Stored data entries:
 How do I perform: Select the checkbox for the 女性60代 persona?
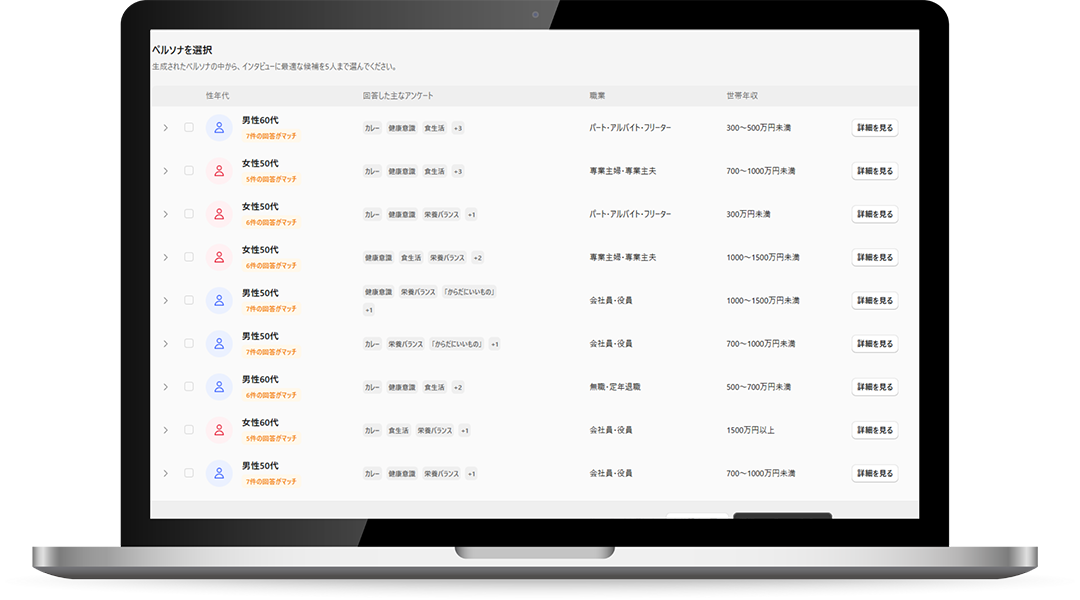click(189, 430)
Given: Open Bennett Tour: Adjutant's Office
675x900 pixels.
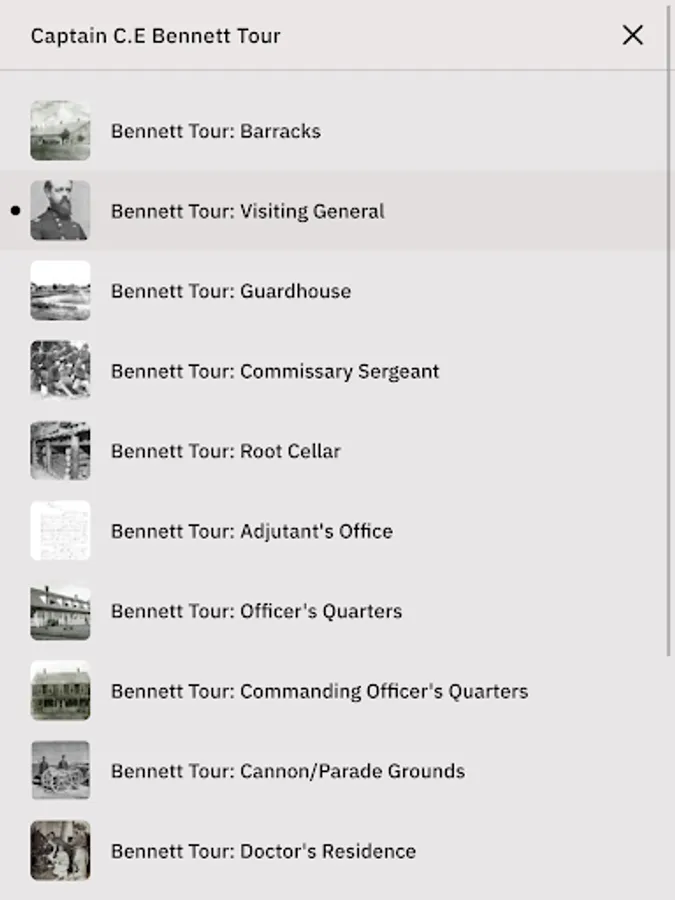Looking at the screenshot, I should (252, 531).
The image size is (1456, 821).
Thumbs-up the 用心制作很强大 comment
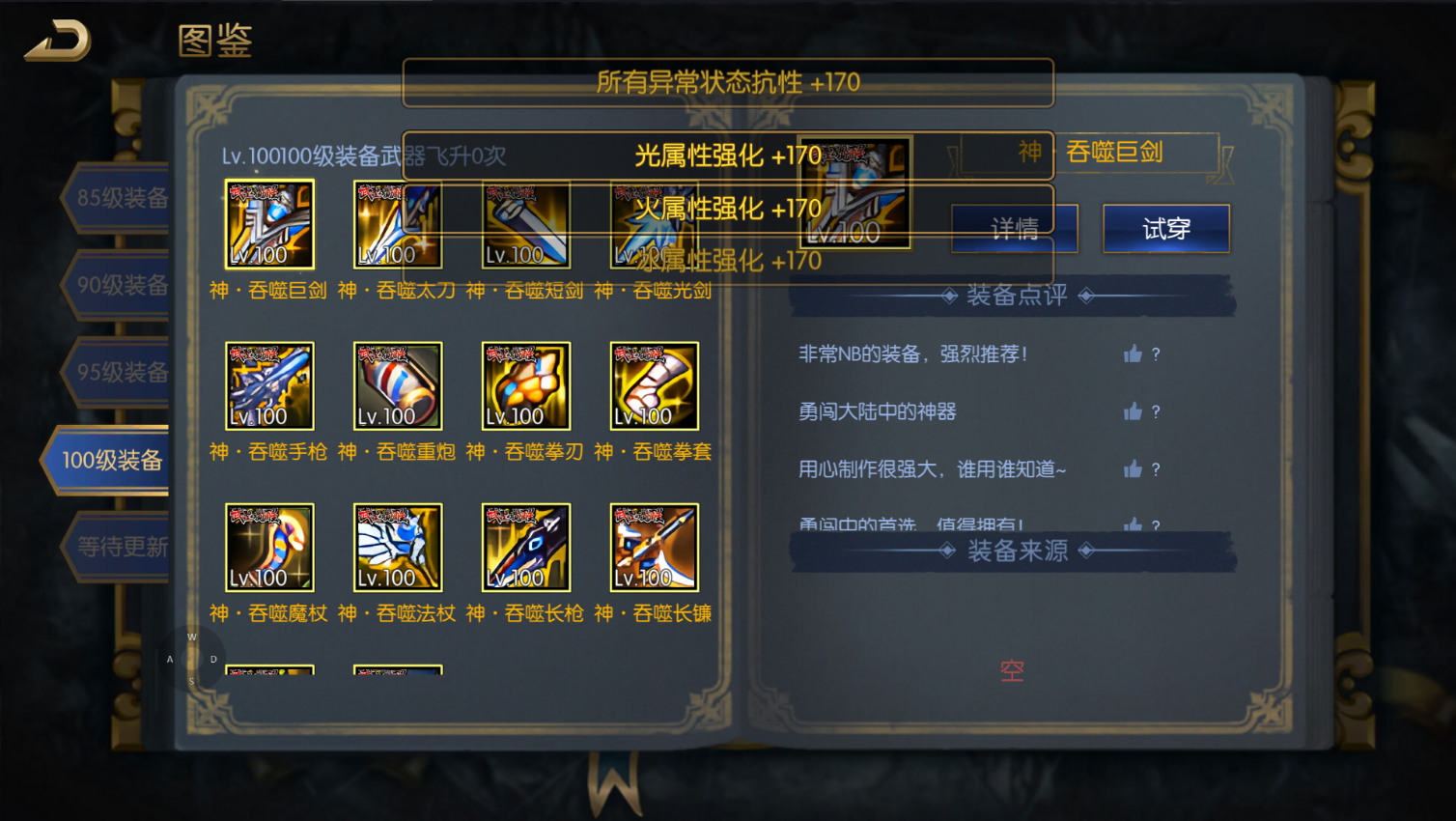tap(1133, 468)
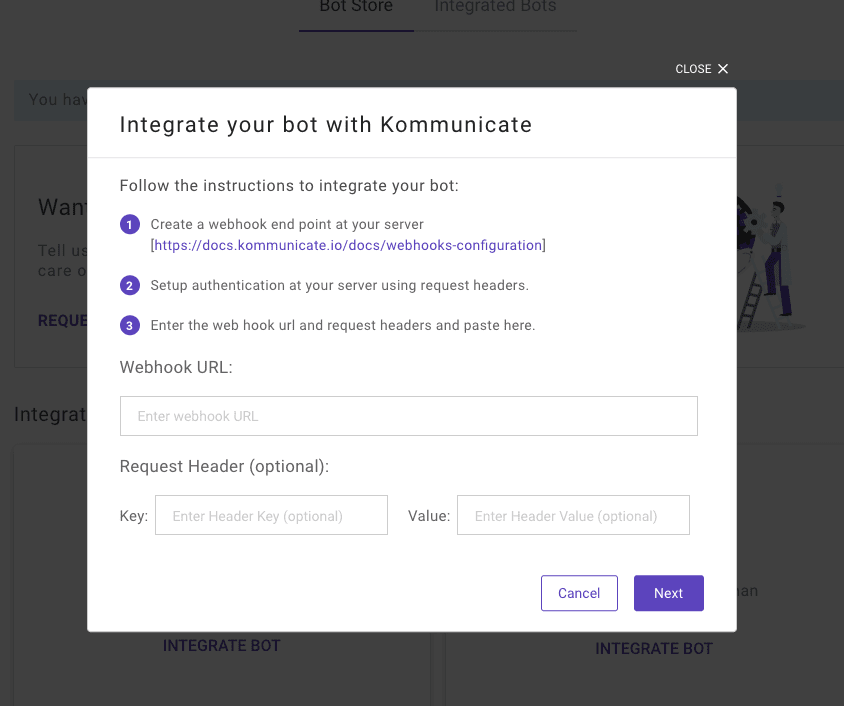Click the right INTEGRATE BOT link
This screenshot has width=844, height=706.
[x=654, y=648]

What you should do: Turn the listing above into a numbered list with blank lines omitted, and leave the pictures out.

Completed exercise:
1.  How do I perform: Select the checkbox for the 女性60代 persona?
2. click(189, 430)
3. Given: Open Bennett Tour: Adjutant's Office
4. 675x900 pixels.
5. Looking at the screenshot, I should (252, 531).
6. The image size is (1456, 821).
7. Thumbs-up the 用心制作很强大 comment
8. tap(1133, 468)
9. Click the right INTEGRATE BOT link
10. This screenshot has width=844, height=706.
11. [x=654, y=648]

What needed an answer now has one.